Helfer im Porträt: Jan-Philipp Meyer

Jan-Philipp Meyer hilft bei Unterbringung und Verpflegung der Flüchtlinge

Jan-Philipp Meyer ©Antje Bastick

©Antje Bastick

Wie engagierst du dich für Flüchtlinge?

Beispielsweise in der Markthalle in Kiel. Dies ist ein sogenanntes Transitlager, hier werden die Flüchtlinge nicht registriert, sondern erhalten nur eine Nachtunterkunft für die Nacht. Am nächsten Morgen geht ihre Reise dann in Richtung Schweden weiter. Während dieser Nachtschicht, die von 19:00 Uhr bis 09:00 Uhr geht, habe ich in der Essensausgabe gearbeitet, Feldbetten aufgebaut und  die Menschen medizinisch versorgt. Außerdem bereiten wir uns als Sanitätsdienst aktuell auf zukünftige Flüchtlingsprojekte vor, um möglichst gut vorbereitet zu sein.
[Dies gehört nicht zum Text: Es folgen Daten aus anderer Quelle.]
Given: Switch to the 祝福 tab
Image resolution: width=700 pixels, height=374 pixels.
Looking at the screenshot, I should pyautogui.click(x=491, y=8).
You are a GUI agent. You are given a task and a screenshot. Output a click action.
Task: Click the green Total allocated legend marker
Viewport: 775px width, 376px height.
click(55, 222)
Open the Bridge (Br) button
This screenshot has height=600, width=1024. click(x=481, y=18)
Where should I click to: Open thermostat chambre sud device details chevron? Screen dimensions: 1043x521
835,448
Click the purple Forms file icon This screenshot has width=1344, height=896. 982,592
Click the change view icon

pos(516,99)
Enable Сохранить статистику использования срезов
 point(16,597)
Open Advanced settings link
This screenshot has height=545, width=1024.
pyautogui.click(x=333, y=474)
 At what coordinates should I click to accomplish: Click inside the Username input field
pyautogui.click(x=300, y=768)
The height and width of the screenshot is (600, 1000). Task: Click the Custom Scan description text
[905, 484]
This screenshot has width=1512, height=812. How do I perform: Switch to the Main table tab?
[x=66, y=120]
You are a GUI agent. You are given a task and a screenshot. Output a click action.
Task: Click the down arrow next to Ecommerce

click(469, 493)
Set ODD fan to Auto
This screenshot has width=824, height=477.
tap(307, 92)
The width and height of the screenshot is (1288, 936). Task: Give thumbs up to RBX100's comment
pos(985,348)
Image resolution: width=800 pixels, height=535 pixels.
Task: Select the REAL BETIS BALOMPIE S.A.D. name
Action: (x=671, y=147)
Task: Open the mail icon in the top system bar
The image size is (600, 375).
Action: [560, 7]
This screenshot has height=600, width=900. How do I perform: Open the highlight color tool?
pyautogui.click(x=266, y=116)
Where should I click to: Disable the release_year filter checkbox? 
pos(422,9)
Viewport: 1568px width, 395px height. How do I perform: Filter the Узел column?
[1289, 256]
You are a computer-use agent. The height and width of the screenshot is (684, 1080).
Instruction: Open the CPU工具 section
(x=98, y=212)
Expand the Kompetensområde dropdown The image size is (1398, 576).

Was fordert dich am meisten?

Da ich ursprünglich aus dem Rettungsdienst komme, bin ich bereits mit den unterschiedlichsten in Not geratenen Menschen in Berührung gekommen. Die Flüchtlingsarbeit ist aber noch einmal etwas anderes. Hier die tragischen Einzelschicksale zu sehen, geht nicht ohne Spuren an einem vorbei. Wie zum Beispiel die vielen kleinen Kinder, die alles verloren haben und seit Wochen und Monaten auf der Flucht sind. Ihnen steht das Leid ins Gesicht geschrieben. Diese Bilder bleiben einem im Gedächtnis. 

Was motiviert Dich?

Mich motiviert die Unterstützung, die aus allen gesellschaftlichen Schichten kommt.  Alle packen gemeinsam mit an und versuchen das Beste aus der Situation zu machen. Zudem motiviert mich die Dankbarkeit der Flüchtlinge, ihr Lächeln, ihre Offenheit und Hilfsbereitschaft.